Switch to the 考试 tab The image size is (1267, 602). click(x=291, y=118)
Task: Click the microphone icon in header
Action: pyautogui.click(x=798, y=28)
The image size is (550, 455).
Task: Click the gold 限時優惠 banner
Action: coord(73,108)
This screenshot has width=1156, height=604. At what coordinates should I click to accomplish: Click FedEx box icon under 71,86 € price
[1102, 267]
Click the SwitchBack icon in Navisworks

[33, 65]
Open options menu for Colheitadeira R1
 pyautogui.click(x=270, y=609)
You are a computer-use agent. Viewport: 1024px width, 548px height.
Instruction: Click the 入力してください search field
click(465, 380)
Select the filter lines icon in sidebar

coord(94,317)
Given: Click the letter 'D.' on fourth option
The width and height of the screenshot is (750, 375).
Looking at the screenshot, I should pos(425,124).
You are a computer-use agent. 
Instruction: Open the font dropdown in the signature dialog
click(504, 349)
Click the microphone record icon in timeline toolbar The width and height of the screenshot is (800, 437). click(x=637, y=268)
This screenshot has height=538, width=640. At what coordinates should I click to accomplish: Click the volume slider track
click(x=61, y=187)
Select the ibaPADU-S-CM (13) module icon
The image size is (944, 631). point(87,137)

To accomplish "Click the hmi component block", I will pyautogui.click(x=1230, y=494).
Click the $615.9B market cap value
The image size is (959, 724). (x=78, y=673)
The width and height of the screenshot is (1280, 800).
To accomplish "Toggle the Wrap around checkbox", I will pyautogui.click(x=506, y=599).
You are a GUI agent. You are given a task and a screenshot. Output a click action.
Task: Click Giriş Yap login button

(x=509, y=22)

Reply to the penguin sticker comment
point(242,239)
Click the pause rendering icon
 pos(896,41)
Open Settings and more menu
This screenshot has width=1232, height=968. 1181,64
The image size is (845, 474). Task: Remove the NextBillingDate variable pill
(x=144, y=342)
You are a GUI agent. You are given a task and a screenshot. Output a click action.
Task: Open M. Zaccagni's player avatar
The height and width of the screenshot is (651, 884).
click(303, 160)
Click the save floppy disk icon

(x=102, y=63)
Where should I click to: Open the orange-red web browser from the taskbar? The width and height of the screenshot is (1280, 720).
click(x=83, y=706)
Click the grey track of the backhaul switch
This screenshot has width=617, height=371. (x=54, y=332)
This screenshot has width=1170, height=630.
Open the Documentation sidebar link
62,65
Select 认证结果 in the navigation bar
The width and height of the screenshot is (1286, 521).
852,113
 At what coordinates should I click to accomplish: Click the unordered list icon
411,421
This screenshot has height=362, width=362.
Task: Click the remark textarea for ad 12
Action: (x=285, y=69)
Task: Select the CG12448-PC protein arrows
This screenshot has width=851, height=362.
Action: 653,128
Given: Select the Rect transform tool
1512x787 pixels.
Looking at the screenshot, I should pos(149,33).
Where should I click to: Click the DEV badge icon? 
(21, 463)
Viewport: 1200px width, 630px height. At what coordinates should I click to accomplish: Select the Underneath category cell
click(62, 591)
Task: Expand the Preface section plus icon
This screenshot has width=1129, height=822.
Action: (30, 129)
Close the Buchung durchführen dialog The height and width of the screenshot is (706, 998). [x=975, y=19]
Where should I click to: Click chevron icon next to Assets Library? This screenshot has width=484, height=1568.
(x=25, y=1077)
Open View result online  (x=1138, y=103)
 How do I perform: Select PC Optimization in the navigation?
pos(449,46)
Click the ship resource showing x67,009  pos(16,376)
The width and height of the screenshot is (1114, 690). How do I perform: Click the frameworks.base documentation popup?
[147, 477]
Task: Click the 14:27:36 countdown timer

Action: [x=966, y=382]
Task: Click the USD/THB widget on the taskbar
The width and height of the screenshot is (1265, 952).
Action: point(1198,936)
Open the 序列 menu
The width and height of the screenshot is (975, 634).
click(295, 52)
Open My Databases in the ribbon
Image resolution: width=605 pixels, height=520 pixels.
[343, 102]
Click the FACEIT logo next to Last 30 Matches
***
### Exercise objective
Print all the entries exactly as written.

### Exercise solution
Switch to the 考试 tab The image size is (1267, 602). click(x=291, y=118)
Task: Click the microphone icon in header
Action: pyautogui.click(x=798, y=28)
The image size is (550, 455).
Task: Click the gold 限時優惠 banner
Action: coord(73,108)
This screenshot has width=1156, height=604. At what coordinates should I click to accomplish: Click FedEx box icon under 71,86 € price
[1102, 267]
Click the SwitchBack icon in Navisworks

[33, 65]
Open options menu for Colheitadeira R1
 pyautogui.click(x=270, y=609)
You are a computer-use agent. Viewport: 1024px width, 548px height.
Instruction: Click the 入力してください search field
click(465, 380)
Select the filter lines icon in sidebar

coord(94,317)
Given: Click the letter 'D.' on fourth option
The width and height of the screenshot is (750, 375).
Looking at the screenshot, I should pos(425,124).
You are a computer-use agent. 
Instruction: Open the font dropdown in the signature dialog
click(504, 349)
Click the microphone record icon in timeline toolbar The width and height of the screenshot is (800, 437). click(x=637, y=268)
This screenshot has height=538, width=640. At what coordinates should I click to accomplish: Click the volume slider track
click(x=61, y=187)
Select the ibaPADU-S-CM (13) module icon
The image size is (944, 631). point(87,137)

To accomplish "Click the hmi component block", I will pyautogui.click(x=1230, y=494).
Click the $615.9B market cap value
The image size is (959, 724). (x=78, y=673)
The width and height of the screenshot is (1280, 800).
To accomplish "Toggle the Wrap around checkbox", I will pyautogui.click(x=506, y=599).
You are a GUI agent. You are given a task and a screenshot. Output a click action.
Task: Click Giriş Yap login button

(x=509, y=22)

Reply to the penguin sticker comment
point(242,239)
Click the pause rendering icon
 pos(896,41)
Open Settings and more menu
This screenshot has width=1232, height=968. 1181,64
The image size is (845, 474). Task: Remove the NextBillingDate variable pill
(x=144, y=342)
You are a GUI agent. You are given a task and a screenshot. Output a click action.
Task: Open M. Zaccagni's player avatar
The height and width of the screenshot is (651, 884).
click(303, 160)
Click the save floppy disk icon

(x=102, y=63)
Where should I click to: Open the orange-red web browser from the taskbar? The width and height of the screenshot is (1280, 720).
click(x=83, y=706)
Click the grey track of the backhaul switch
This screenshot has width=617, height=371. (x=54, y=332)
This screenshot has width=1170, height=630.
Open the Documentation sidebar link
62,65
Select 认证结果 in the navigation bar
The width and height of the screenshot is (1286, 521).
852,113
 At what coordinates should I click to accomplish: Click the unordered list icon
411,421
This screenshot has height=362, width=362.
Task: Click the remark textarea for ad 12
Action: (x=285, y=69)
Task: Select the CG12448-PC protein arrows
This screenshot has width=851, height=362.
Action: 653,128
Given: Select the Rect transform tool
1512x787 pixels.
Looking at the screenshot, I should pos(149,33).
Where should I click to: Click the DEV badge icon? 
(21, 463)
Viewport: 1200px width, 630px height. At what coordinates should I click to accomplish: Select the Underneath category cell
click(62, 591)
Task: Expand the Preface section plus icon
This screenshot has width=1129, height=822.
Action: (30, 129)
Close the Buchung durchführen dialog The height and width of the screenshot is (706, 998). [x=975, y=19]
Where should I click to: Click chevron icon next to Assets Library? This screenshot has width=484, height=1568.
(x=25, y=1077)
Open View result online  (x=1138, y=103)
 How do I perform: Select PC Optimization in the navigation?
pos(449,46)
Click the ship resource showing x67,009  pos(16,376)
The width and height of the screenshot is (1114, 690). How do I perform: Click the frameworks.base documentation popup?
[147, 477]
Task: Click the 14:27:36 countdown timer

Action: [x=966, y=382]
Task: Click the USD/THB widget on the taskbar
The width and height of the screenshot is (1265, 952).
Action: point(1198,936)
Open the 序列 menu
The width and height of the screenshot is (975, 634).
click(295, 52)
Open My Databases in the ribbon
Image resolution: width=605 pixels, height=520 pixels.
[343, 102]
Click the FACEIT logo next to Last 30 Matches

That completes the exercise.